The Problem of the Senate

It’s often said that Bill Clinton and Jimmy Carter “failed” in efforts to achieve major progressive structural reforms during their moments of opportunity in 1993–94 and 1977–78. But as Jonathan Chait persuasively argues this is more a situation where the opportunity for progressive change was deliberately squandered by congressional Democrats; especially Senate Democrats who work with the perverse structure of the world’s worst legislature to stifle change. Depressingly, Chait is able to mount a great deal of evidence that some of the same stuff is happening today to Barack Obama’s agenda.

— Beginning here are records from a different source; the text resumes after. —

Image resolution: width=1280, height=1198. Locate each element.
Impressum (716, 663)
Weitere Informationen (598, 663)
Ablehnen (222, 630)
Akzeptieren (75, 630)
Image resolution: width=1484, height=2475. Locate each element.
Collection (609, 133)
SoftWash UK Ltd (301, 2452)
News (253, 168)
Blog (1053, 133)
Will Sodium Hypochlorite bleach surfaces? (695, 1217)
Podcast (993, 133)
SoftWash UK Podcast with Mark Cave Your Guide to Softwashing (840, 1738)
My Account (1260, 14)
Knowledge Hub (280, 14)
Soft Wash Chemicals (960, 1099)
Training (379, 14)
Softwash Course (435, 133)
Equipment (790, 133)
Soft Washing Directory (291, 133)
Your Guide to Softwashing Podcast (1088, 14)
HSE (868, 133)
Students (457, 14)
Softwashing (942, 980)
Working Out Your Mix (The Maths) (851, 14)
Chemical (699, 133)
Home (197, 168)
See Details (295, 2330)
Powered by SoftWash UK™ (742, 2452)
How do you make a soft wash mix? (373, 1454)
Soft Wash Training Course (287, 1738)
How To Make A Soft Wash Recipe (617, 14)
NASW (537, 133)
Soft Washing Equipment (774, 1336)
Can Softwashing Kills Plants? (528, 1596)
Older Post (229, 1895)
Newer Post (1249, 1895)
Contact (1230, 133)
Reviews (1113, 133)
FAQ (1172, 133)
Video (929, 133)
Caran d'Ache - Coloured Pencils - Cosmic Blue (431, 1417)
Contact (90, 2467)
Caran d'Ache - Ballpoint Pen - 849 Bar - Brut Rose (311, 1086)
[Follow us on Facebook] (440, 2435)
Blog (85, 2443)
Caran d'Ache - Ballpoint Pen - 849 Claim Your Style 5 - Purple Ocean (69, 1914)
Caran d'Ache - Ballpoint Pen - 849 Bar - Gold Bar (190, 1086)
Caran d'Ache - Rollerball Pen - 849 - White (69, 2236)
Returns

On a related note, people sometimes have a model in their head whereby the typical moderate congressional Democrat is a solid-gold progressive who really wants to do great things for America but feels constrained by politics. That’s probably true of some of them. But one really shouldn’t assume that it’s uniformly true. After all, a Senator who wants to do the right thing on, say, climate change but worries that a strong cap-and-trade bill would be a tough political sell in his state ought to be eager to see cap-and-trade done through reconciliation. That way you can vote “no” like you think you have to, without the “no” vote killing the bill. And that’s hardly the only example. There’s tons of below-the-radar procedural stuff that a legislator whose “real” views are further-left than he thinks he can get away with could be doing. And I don’t actually see a ton of Senate Democrats trying to push those envelopes. But that’s something to think about when you’re eying a particular legislator and wondering where he or she really stands.